Say what you mean, mean what you say

Stop Using Generic Platitudes: A User Friendly Guide to Speaking Intentionally

I’m not about to contribute to negative attitudes held towards my generation. Though we are far from being the worst thing to happen in the world (as many older people accuse us) as someone who’s a stickler for personal accountability, I think we could use some improvement in our use of language.

This isn’t to say I think we swear too much (every generation is guilty of that) or that under proper circumstances that slang is not a valid form of expression; this is merely a critique of lazy word use and over-usage of terms we give no thought to. Robin Williams’ character in “Dead Poets Society” explains it as such, “Avoid using the word ‘very’ because it is lazy. A man is not very tired, he is exhausted. Don’t use very sad, use morose.” While the term “Generation Me” is a controversial one, used to describe people in their 20s and 30s, I do think “Generation Lazy Speech Patterns” or “Generation—Could Use a Thesaurus” are more than accurate superlatives for what passes as communication these days among people my age.

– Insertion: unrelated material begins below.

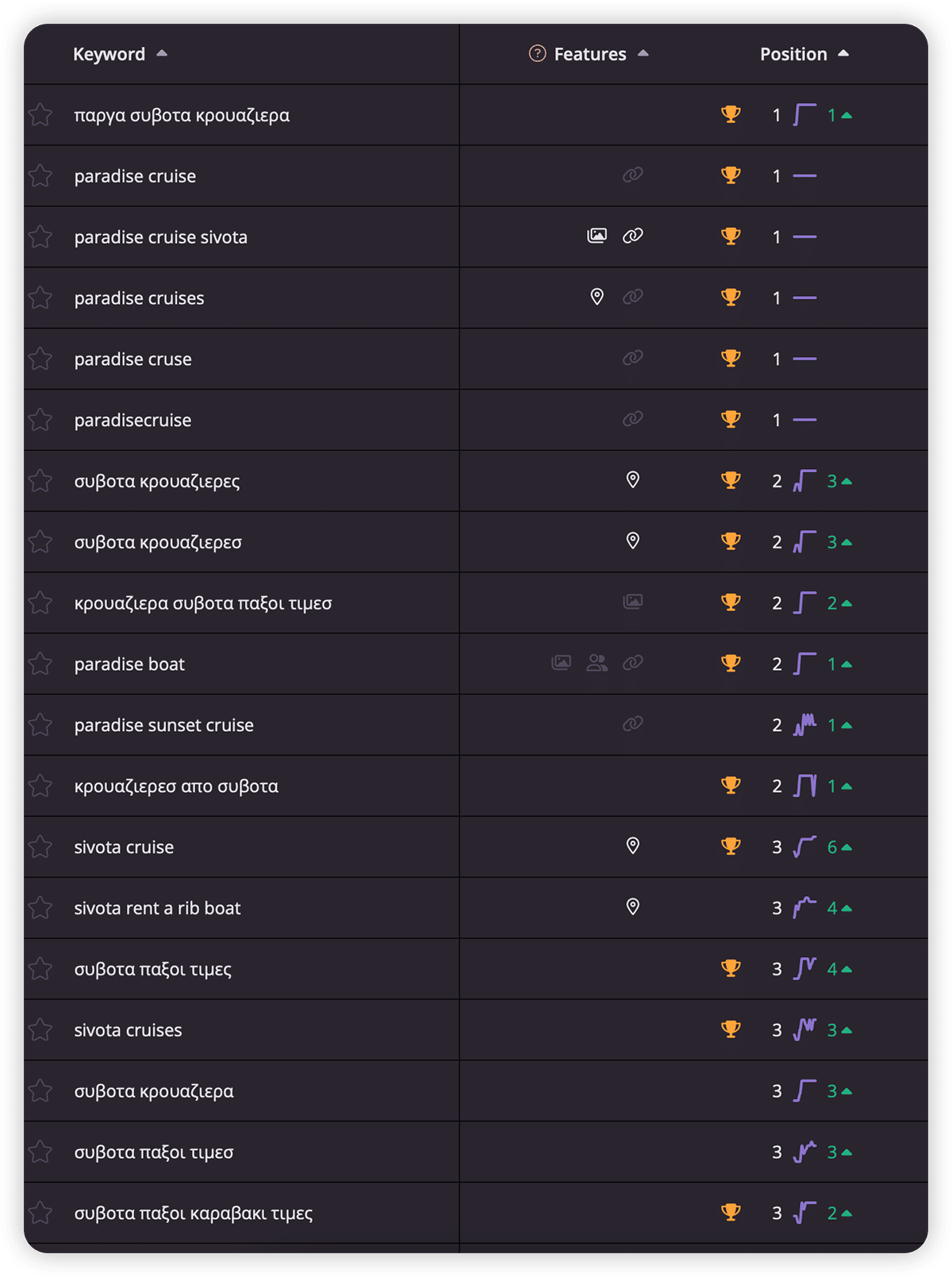Click map pin icon for paradise cruises

tap(597, 297)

Here are some examples of how people are unoriginal and lack depth in the way they talk to other people. If you engage in the following faux pas, it may be time to download the dictionary/thesaurus app and get to work on finding better ways to express yourself.




  1. a remark or statement, especially one with a moral content, that has been used too often to be interesting or thoughtful.

Or as I like to call them- Kardashianisms. This overused form of communication full of trite and meaningless turn-of-phrase is exactly what is wrong with the way people talk. If I had a nickel for every time I heard someone say, “Look on the bright side” or “Karma comes back around” well you get the picture... Platitudes are a lazy attempt at making someone feel better while somehow also managing to sound self-righteous. Statements would carry more weight if they weren’t so trite and unoriginal; so the next time your friend is sad don’t feed them some meaningless bullshit like “it gets better” or “think positive”, maybe listen to what is actually upsetting them and find something that would actually cheer them up like “I know you’re hurting and I’m here for you” or “What would make you feel better?” or hell “It’s okay to be sad, take all the time you need. I’m here for you no matter what.”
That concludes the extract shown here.